Extract provided
A possible answer to Noam Chomsky

Last week I described a new approach to artificial intelligence (AI) based on sensory and motor capabilities

Last week I described a new approach to artificial intelligence (AI) based on sensory and motor capabilities. Now I want to show how this approach can be used in the areas of vision and language.

Traditional AI has had a preoccupation with representing the world in a way that allows it to be reasoned about. Many researchers in the area of computational vision, for example, are convinced that a faithful representation of the structure of the external world is a necessary component of a successful vision system. But systems constructed on this basis are proving very hard to extend and generalise. Is there an alternative to the representationalist approach?

Well there is rather compelling evidence that the representational view may be insufficient to account for some phenomena in natural vision, evidence which may serve as a pointer to more effective computational approaches.

A few years ago I acted as a pilot subject for a vision experiment in George McConkie's eye movement laboratory in the University of Illinois at UrbanaChampaign (www.beckman.uiuc.edu/faculty/ mcconki.html).

What this exercise asks
• A. List every proper name of a person or an institution that appears in the article on AI, vision and language.
• B. In the article on AI, vision and language, repeat the passage from "Traditional AI has" to "effective computational approaches.".
• C. According to the article on AI, vision and language, what is proving difficult about systems built on a faithful representation of the external world?

Dataset extract
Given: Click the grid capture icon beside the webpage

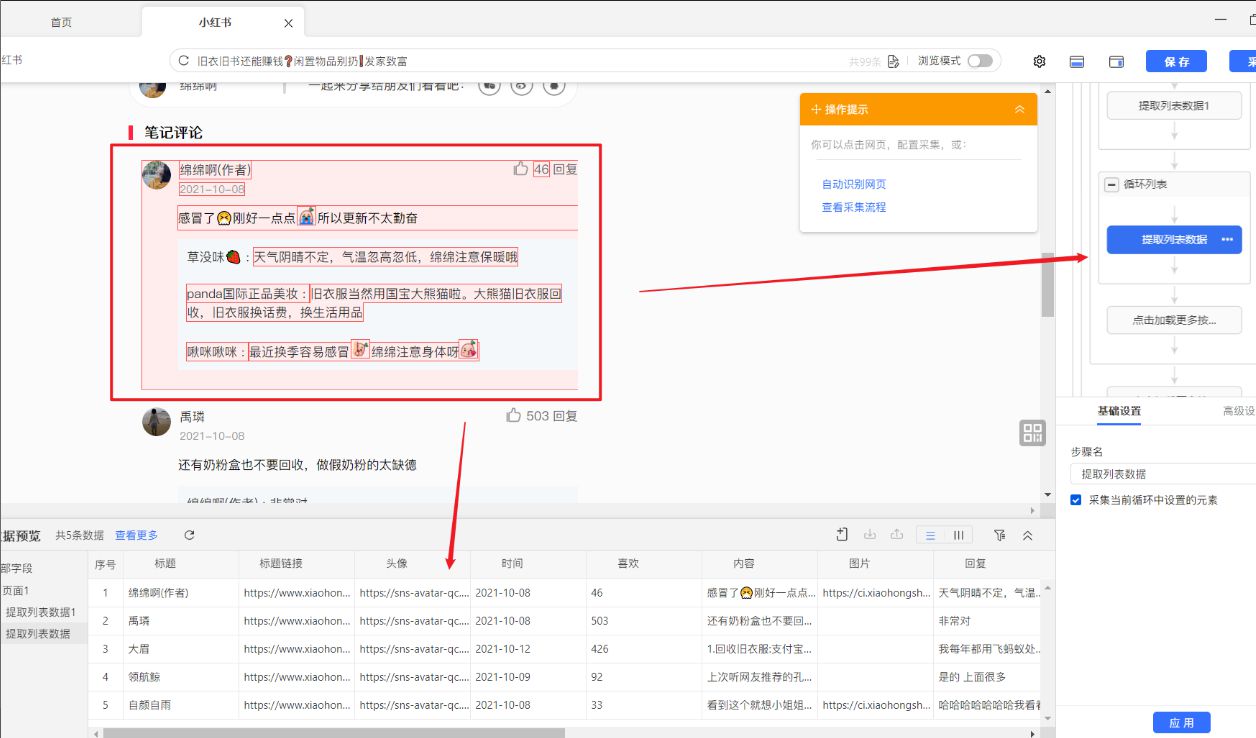Looking at the screenshot, I should (1032, 432).
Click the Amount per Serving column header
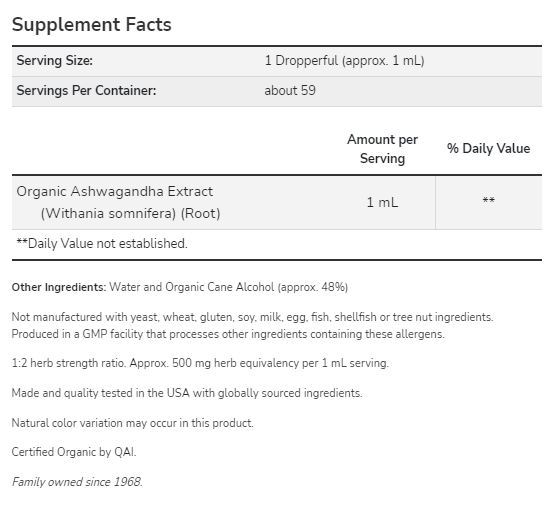This screenshot has height=507, width=553. click(x=382, y=149)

Answers in order
• A. Noam Chomsky, George McConkie, University of Illinois at UrbanaChampaign

• B.
Traditional AI has had a preoccupation with representing the world in a way that allows it to be reasoned about. Many researchers in the area of computational vision, for example, are convinced that a faithful representation of the structure of the external world is a necessary component of a successful vision system. But systems constructed on this basis are proving very hard to extend and generalise. Is there an alternative to the representationalist approach?

Well there is rather compelling evidence that the representational view may be insufficient to account for some phenomena in natural vision, evidence which may serve as a pointer to more effective computational approaches.

• C. They are proving very hard to extend and generalise.